J'espère transmettre la confiance (en soi, en l'autre) qui m'a été nécessaire pour continuer à vivre, et à vivre bien, après la mort de notre fils. Transmettre aussi le sens de la famille, malgré le divorce de nos enfants (dans les familles dites reconstituées, je crois qu'il reste toujours une fêlure). Transmettre enfin le goût de la recherche spirituelle, et le partage de la foi chrétienne.

J'aimerais transmettre le goût de vivre, de positiver. J'aimerais transmettre à mes enfants ce que je n'ai pas reçu moi-même étant enfant : l'amour. Je ne pense pas avoir hérité des dons artistiques de mes parents, mais mon fils, oui.

Je me reproche quelquefois d'avoir donné à mes enfants l'image d'un père versatile dans ses opinions, mais je leur ai transmis l'honnêteté envers soi-même et envers les autres, cette vertu souterraine qui fait qu'on se reconnaît entre gens honnêtes, et qui crée un lien (anecdote : le portable trouvé, la possibilité de tricher dans l'adduction d'eau…).

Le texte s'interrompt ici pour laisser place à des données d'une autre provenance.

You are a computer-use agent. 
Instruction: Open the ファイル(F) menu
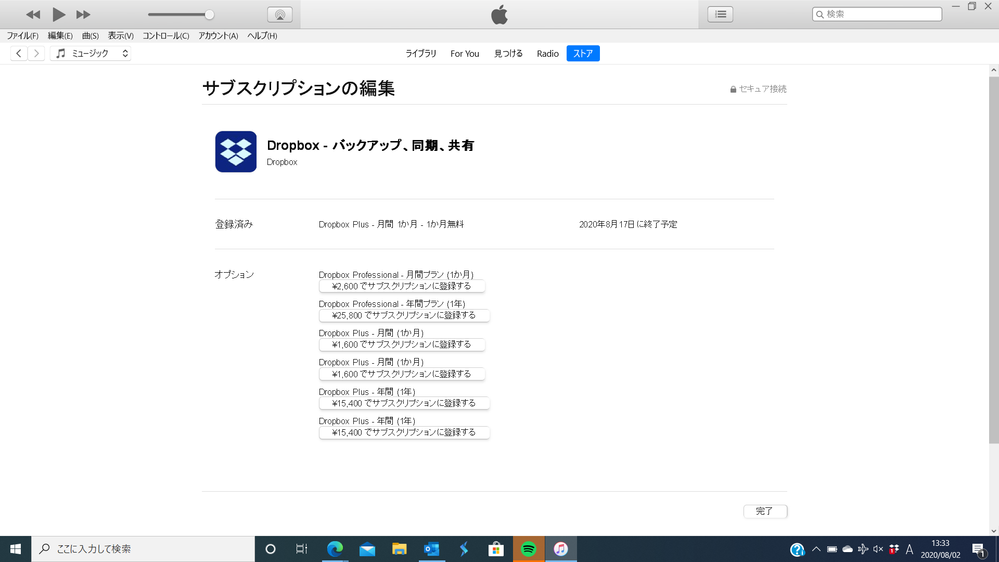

Bien qui nos enfants fassent des métiers différents des nôtres, je crois leur avoir transmis mes valeurs, par ex. le goût de la vérité scientifique, ou au moins de la recherche. On transmet surtout par son comportement. Je ne suis pas très directif vis-à-vis de mes patients, et leur laisse une certaine liberté dans la façon de se soigner.

À la différence d'un témoignage précédent, j'ai reçu, moi, beaucoup d'amour de la part des mes parents, mais étant sans enfant, je ne peux le transmettre. Je considère que c'est un échec, mais il faut accepter son destin. Dans mon rôle de professeur, j'ai passé ma vie professionnelle à essayer de transmettre toutes les valeurs dont il a été question ce soir.